Michael Powell has announced his resignation as Chair of the FCC. Hardcore libertarian fiscal conservatives — such as the Wall St. J. and the CATO Institute — mourn his departure. By contrast, most public interest folks celebrate and condemn his legacies. Industry people, always wary of burning any bridges, give carefully guarded statements. And, of course, everyone speculates on who will be next chair.
As for my views? See below of course!
I’ll update this later, since it is getting close to Shabbos and I gotta run. So this will be short, prone to error, and highly impressionistic.
I’ve met Michael Powell a few times, always on business and always in the company of my boss, so I cannot say I know the man personally. Nevertheless, to give my personal take (and what use is being in the Sausage Factory if you can’t opine on the shakers and movers we hardly know?) Powell always struck me as a true intellectual and Libertarian ideolog rather than an industry lap dog (as some accused him of being). OTOH, he fell into a number of traps that smart people in this administration seem especially vulnerable to. Once Powell decided on a course of action, he wasn’t going to change it fundamentally. Oh, he might soften around the edges or change a detail or too, but he remained utterly unshakable on his core decisions despite any evidence to the contrary.
Powell had an unshakeable belief that technology had progressed to the point where dominance of information markets or technology markets was simply impossible. Even where a company had clear monopoly dominance, Powell believed in the theories of economists like Schumpeter that monopolists are constrained by the threat of competition emerging and therefore have the same drive to innovate and reduce prices as if there were competition. With regard to democracy and media concentration, Powell beleived that the emergence of the blogosphere proved that information bottlenecks no longer exist, and that _access_ to information in some form is enough to avert the danger of corporate manipulation of the news. If information is discoverable, it is up to the citizen to discover it. What matter if every TV and newspaper provides only one perspective? The citizen who distrusts big media can go elsewhere.
Well, as you might imagine, I and other fervently disagreed. And this was where Powell’s other problem kicked in. He simply did not think that politics was an important element of his job. As Chair of the expert agency, it was not his role to count the number of comments and realize that a large number of Americans were very upset with the thought of big media getting bigger. Worse, he felt that this anxiety was based on a failure to understand the new reality rather than on any principled objection. It totally escaped Powell (and others at the FCC), that when 2 million people send detailed comments about the state of their local media, that _is_ data, and you damn well better digest it. But in a choice between a messy reality and neat theories, Powell always went with theory and let the chips fall where they may.
Powell’s most positive legacy, IMO, was his commitment to unlicensed spectrum. Here, his libertarianism, his love of new technology, and his disregard for industry opposition served the American people quite well. The Commission has done more to expand the availability of direct citizen access to spectrum under his watch than under any other chair. As a result, unlicensed spectrum has become a multibillion dollar market with new uses every day.
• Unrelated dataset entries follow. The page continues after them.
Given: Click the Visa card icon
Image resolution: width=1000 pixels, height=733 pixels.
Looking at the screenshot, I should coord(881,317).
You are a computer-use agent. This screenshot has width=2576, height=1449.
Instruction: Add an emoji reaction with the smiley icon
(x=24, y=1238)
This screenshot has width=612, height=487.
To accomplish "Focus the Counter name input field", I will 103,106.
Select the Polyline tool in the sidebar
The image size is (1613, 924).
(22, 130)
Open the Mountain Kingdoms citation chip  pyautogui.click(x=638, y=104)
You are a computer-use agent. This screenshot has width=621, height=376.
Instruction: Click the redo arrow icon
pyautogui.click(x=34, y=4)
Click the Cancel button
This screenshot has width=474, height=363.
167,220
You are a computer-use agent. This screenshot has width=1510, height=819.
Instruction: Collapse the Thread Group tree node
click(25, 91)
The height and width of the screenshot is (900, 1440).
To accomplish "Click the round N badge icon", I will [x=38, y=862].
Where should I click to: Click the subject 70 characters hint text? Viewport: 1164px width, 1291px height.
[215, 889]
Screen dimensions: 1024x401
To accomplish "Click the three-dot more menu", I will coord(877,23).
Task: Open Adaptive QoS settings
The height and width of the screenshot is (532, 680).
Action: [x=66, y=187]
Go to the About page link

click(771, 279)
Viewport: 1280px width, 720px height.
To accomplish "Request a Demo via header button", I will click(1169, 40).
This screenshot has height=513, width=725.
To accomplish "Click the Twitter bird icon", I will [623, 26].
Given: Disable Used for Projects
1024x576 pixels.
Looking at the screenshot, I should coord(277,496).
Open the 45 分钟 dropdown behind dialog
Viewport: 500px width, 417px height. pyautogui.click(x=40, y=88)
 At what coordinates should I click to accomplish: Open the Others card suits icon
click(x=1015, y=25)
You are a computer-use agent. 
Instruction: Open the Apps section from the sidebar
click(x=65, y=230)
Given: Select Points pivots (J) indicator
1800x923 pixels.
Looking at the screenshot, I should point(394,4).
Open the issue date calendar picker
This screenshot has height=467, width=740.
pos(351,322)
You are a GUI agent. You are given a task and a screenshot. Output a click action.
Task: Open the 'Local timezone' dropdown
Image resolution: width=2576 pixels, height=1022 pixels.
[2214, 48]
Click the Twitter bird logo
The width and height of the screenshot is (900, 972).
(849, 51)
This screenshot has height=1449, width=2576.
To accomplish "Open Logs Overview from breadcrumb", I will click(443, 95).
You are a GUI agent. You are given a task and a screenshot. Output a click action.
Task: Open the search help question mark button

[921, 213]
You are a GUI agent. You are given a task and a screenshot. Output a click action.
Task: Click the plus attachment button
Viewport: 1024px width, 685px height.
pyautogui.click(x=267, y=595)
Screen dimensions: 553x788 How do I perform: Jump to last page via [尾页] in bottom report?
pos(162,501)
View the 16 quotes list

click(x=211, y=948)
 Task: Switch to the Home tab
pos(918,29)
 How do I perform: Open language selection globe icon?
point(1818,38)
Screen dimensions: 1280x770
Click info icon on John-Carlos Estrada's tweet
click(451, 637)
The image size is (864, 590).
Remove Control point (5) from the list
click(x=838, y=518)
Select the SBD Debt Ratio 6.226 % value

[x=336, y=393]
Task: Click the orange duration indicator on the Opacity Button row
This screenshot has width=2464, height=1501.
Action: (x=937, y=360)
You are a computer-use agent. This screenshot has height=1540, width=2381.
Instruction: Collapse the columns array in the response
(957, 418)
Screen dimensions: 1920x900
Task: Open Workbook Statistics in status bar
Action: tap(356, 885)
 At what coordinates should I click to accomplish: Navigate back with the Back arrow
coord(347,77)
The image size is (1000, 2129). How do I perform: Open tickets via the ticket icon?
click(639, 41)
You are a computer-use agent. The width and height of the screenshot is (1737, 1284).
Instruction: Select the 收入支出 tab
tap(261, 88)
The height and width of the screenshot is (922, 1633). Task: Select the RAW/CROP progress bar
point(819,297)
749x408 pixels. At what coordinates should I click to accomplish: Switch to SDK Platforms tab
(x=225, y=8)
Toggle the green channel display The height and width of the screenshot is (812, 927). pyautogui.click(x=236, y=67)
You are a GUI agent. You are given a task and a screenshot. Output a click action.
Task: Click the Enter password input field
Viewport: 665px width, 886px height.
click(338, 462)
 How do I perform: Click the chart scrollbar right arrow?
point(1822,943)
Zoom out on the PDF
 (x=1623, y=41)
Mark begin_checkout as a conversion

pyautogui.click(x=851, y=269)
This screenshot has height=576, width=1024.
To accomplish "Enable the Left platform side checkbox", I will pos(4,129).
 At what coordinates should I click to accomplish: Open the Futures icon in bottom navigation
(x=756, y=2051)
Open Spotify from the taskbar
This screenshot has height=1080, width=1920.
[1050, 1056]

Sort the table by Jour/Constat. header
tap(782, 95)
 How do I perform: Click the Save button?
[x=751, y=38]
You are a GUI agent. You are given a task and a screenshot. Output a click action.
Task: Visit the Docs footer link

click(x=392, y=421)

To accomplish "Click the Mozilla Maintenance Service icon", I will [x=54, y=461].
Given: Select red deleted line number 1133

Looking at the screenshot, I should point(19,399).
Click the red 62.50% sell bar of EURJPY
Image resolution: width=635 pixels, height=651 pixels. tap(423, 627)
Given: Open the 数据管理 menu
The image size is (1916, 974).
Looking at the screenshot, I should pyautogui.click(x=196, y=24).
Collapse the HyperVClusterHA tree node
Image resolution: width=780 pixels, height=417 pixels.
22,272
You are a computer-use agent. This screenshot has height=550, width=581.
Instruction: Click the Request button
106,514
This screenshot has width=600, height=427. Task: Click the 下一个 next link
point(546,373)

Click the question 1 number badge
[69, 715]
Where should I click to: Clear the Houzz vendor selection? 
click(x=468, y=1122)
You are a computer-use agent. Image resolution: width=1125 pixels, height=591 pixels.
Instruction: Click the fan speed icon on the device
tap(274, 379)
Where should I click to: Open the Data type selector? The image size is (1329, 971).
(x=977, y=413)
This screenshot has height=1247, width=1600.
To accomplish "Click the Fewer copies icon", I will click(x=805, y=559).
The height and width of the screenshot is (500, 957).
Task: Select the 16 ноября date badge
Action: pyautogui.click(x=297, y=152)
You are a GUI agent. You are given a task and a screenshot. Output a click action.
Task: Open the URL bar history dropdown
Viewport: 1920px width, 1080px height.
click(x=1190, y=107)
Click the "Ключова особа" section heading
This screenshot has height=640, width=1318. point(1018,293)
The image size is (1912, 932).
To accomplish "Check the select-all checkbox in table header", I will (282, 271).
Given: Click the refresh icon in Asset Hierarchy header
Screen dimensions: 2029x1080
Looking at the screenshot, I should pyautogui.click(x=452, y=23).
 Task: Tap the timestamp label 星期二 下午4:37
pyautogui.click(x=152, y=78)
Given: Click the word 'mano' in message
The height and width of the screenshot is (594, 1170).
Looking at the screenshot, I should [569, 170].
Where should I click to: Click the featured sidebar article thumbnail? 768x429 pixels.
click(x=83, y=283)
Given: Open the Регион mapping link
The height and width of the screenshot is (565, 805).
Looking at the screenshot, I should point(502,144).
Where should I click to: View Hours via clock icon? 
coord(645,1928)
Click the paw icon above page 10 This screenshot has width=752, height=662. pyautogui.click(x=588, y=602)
In other areas, however, he failed to achieve significant change. His deregulatiuon of cable and telephone broadband has done little to spur deployment of new networks or new services, despite many promises and press releases from cable and telephone incumbents. If you compare growth of the internet, and changes in the industry, from the period of 1994(when it first burst on the public scene) to 1998, and the growth of broadband penetration from 2001 (when Powell assumed the Chairmanship) to 2005, the growth of broadband is staid and modest as compared to the revolutionary growth of the dial up internet. Powell failed to deregulate the media, in no small part because of his political missteps. The DTV transition continues to drag on, despite giving the broadcasters such bribes as mandatory DTV tuners in every new television set and broadcast flag.
So what happens next? well, that depends in no small part on who is the next chair. But it also depends on what happens to the chiefs of the bureaus. While most focus is on the commissioners, the heads of the bureaus also wield enormous power and set the tone on issues. Ken Ferree, the current head of the Media Bureau, is a long-time friend of Powell. I suspect he is likely to leave relatively soon after Powell does. (It is interesting that John Rogovin, FCC General Counsel and another Powell friend, announced last week he was leaving). OTOH, it is unclear whether Ed Thomas, the current chief of the Office of Engineering and Technology and one of the biggest proponents of unlicensed at the FCC, will leave. Ditto for John Muelleta, head of the wireless bureau, who is one of the most bitter opponnents of unlicensed. No doubt staff changes will depend on who succeeds to the Chairmanship.